The Philadelphia concert organizatoin known for retrospectives of John Cage and Julius Eastman reintroduces Maryanne Amacher, a Philadelphia revolutionary.

Bowerbird, a group that promotes experimental music, is bringing cutting-edge Maryanne Amacher compositions to Holy Apostles and the Mediator Church in West Philadelphia.
Bowerbird, a group that promotes experimental music, is bringing cutting-edge Maryanne Amacher compositions to Holy Apostles and the Mediator Church in West Philadelphia.Read moreTIM TAI / Staff Photographer

Music at the edge always keeps audiences mentally on the move — but on Friday and Saturday, April 12 and 13, listeners will physically migrate from room to room at the sprawling Holy Apostles and the Mediator church in West Philadelphia to hear the unprecedented sounds and evolving creative stages of one Maryanne Amacher, composer and installation artist.

The three-part program is part of an Amacher mini-festival with the imagination-tickling title Perceptual Geographies. It is being presented by the Philadelphia concert organization Bowerbird, known for previous retrospectives of John Cage, Morton Feldman, and Julius Eastman.

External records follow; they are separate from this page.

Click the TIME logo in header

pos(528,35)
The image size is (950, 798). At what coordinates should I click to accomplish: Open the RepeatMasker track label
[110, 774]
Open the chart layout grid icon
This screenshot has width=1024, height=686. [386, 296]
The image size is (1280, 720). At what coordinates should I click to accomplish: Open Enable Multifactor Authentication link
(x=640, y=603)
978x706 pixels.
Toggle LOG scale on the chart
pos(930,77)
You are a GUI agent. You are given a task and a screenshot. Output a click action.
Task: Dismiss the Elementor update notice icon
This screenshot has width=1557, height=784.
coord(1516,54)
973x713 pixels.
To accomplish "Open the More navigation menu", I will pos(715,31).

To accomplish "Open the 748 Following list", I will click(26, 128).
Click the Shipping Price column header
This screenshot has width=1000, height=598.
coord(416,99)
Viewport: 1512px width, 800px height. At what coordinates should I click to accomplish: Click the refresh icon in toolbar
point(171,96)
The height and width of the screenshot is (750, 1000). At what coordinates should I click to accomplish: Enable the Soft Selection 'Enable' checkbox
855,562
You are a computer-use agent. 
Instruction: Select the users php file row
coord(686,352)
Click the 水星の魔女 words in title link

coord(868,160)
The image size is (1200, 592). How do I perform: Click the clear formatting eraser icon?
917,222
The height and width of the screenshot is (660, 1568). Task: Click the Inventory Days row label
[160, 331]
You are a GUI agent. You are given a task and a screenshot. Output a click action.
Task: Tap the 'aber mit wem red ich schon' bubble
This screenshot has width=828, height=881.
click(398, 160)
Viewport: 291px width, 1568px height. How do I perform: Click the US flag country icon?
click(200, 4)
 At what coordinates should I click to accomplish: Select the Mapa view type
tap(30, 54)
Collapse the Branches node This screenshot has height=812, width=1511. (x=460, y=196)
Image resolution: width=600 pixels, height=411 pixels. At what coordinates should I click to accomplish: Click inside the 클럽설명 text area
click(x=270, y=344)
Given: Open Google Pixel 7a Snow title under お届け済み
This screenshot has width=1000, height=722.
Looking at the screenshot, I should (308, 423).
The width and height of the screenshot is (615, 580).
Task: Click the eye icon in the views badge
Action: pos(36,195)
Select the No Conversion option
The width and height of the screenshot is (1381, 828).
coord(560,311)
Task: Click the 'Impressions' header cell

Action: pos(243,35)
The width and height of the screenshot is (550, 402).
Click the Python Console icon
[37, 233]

An introductory talk opens the festival Tuesday. There’s a workshop Saturday afternoon.

Amacher (1938-2009) created electronic-music installations, sometimes showing up with a box full of tapes whose contents were known mainly to her, and arranging speakers in the rooms according to her aural theories. Sometimes, speakers were under the floorboards, creating three-dimensional sound shapes that hit listeners in unprecedented ways.

She went into high gear about the time the experimental artists of the 1970s gave up. Whether at the University of Pennsylvania or at her reputedly chaotic headquarters in Kingston, N.Y., she explored sound perception in a way nobody had.

“She represents a lost thread in American music," says Bill Dietz, co-chair of Music/Sound at Bard College, where Amacher taught. "A certain lineage or direction just stops with [avant-gardist] John Cage, almost as if it was this weird thing that just petered out. But for Maryanne, Cage was a starting point and kept going … that was so far out and so much on her own.”

Because many of Amacher’s works weren’t written down, Dietz is resurrecting installations in the festival that follow the spirit rather than the letter of her work. She died falling and hitting her head while teaching a class at Bard – leaving her devoted band of followers guessing how her music can be reassembled.

This isn’t unique to Amacher. “We’re facing a scoring crisis,” said Bowerbird founder Dustin Hurt. “That generation of artists who have died in the past 10 or 15 years often left a huge body of work that’s not in any traditional scoring. A lot is going to be forgotten, or just documented in photos and videos.”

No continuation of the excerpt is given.